Newfoundlander dedicated to Rohingya refugees
Andrew Day has taken in Rohingya refugee camps in Bangledesh — Photo by Andrew Day |
February 17, 2015
Andrew Day was going to head home to Newfoundland from Bangladesh later this month, but when police raided an unofficial refugee camp he helped, his travel plans abruptly changed.
The Rohingya refugee camp, near the Burmese border had its bamboo huts destroyed the day after Day and others brought aid there roughly a week ago.
“I can’t leave it,” said the South River, Conception Bay North resident. “After this mass eviction, I couldn’t walk away.”
Day has been in Bangladesh for more than a month, though he’s now in Singapore renewing his travel visa and will head back to the Cox’s Bazar area camps next week.
His drive to bring rice to the camps and help build schools began with fundraising efforts back home in Newfoundland for such things as animals and other basic refugee necessities. Day had been working in a paint store at the time and said he spent his own money trying to help.
But a couple of years ago, when he hit a wall on fundraising and was asked if he was ever in Bangladesh, he decided it was time for him to go see for himself.
Day said he’d developed a system of getting aid into the unofficial refugee camps — there are hundreds of thousands of refugees in various camps — while staying ahead of authorities trying to stop the efforts.
The Rohingya Muslim became refugees when they fled a military crackdown on the minority group in Myanmar decades ago.
Some 1.3 million Rohingyas are denied citizenship under national law and are stateless with little rights.
And after Myanmar started a transition from dictatorship to democracy in 2011, newfound freedom of expression fanned hatred against the Rohingyas by the Buddhist majority. Violence by Buddhist mobs left up to 280 people dead — most of them members of the religious minority — and chased another 140,000 from their homes.

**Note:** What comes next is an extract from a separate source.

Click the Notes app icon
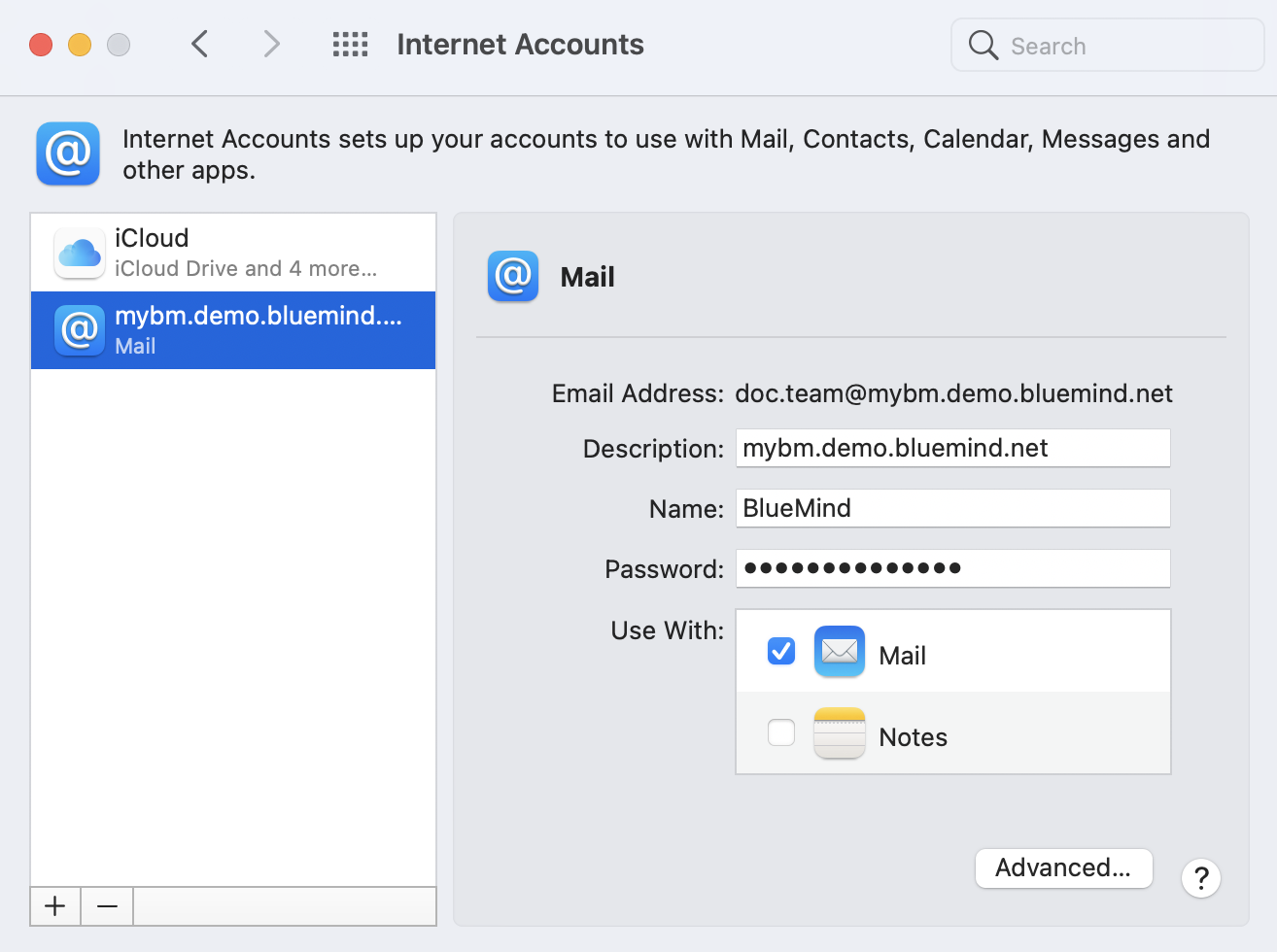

“I quickly began specializing in ways to get aid to places where aid was blocked,” Day said of his early involvement with the cause and connections he made with non governmental organizations.
On his first trip there, he went with nothing, and after a few weeks on the ground, an organization in the UK took over funding for the school he was working on.

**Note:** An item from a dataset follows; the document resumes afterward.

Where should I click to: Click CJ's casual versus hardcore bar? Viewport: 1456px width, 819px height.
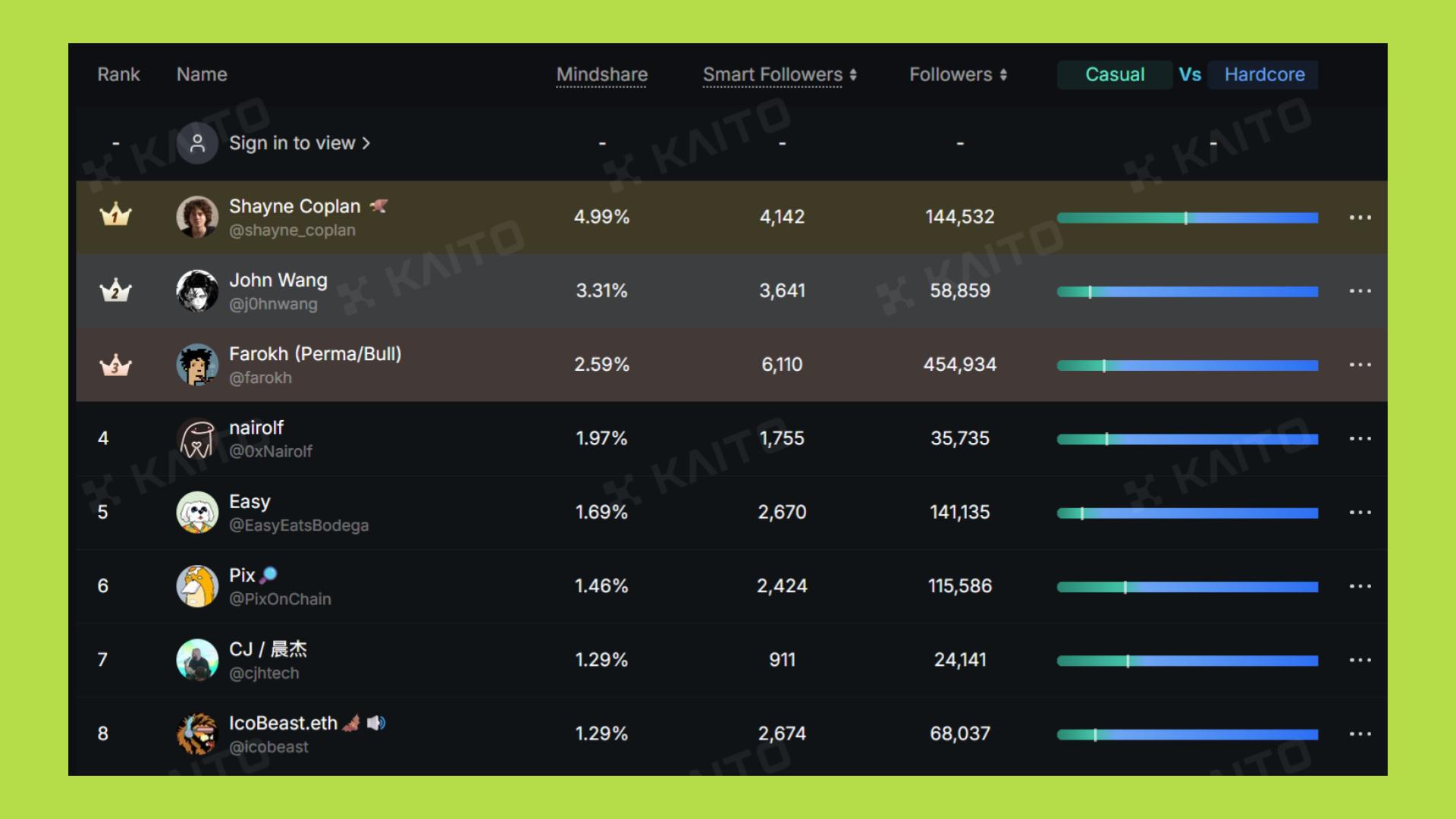(1187, 661)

For Day, the balance is keeping a low profile to keep ahead of those who would destroy the camps and bringing awareness to the stark poverty of the refugees, who are also often taken advantage by criminals and used as drug mules and prostitutes.
“You are talking about extreme poverty,” he said.

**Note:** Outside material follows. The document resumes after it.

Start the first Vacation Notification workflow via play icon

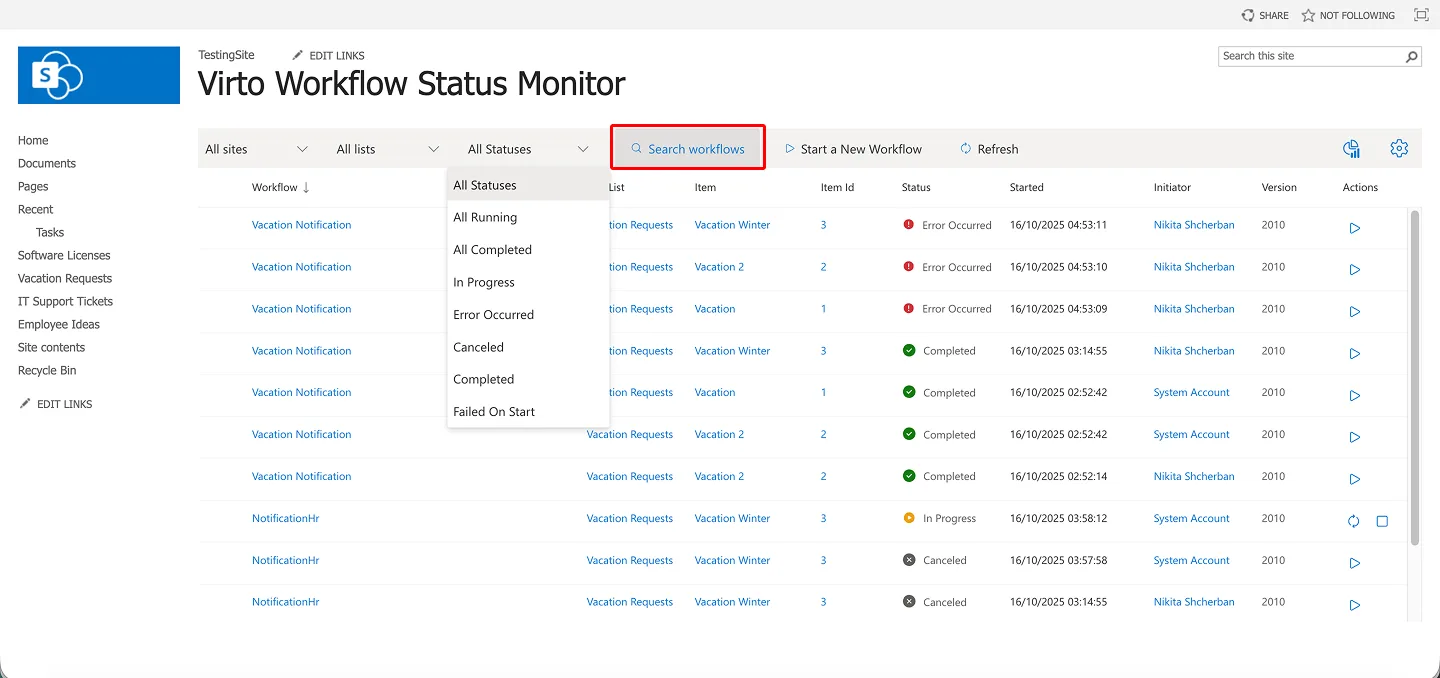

“They are taken advantage of and there are no laws to protect them. The sad part is this group is so low on the totem poll.”
Bringing food to the camps must be done carefully, he said. The main item is rice, which is cheap there and he hopes to send in some blankets, goats and chickens to the refugees, but he doesn’t want to lose money that’s been given to help, as there are gangs in the camps.
He said their plight and the human rights violations against them are not making news the way events in Iraq or Syria do and the Canada and U.S. governments are not pushing their cause as a human rights issue.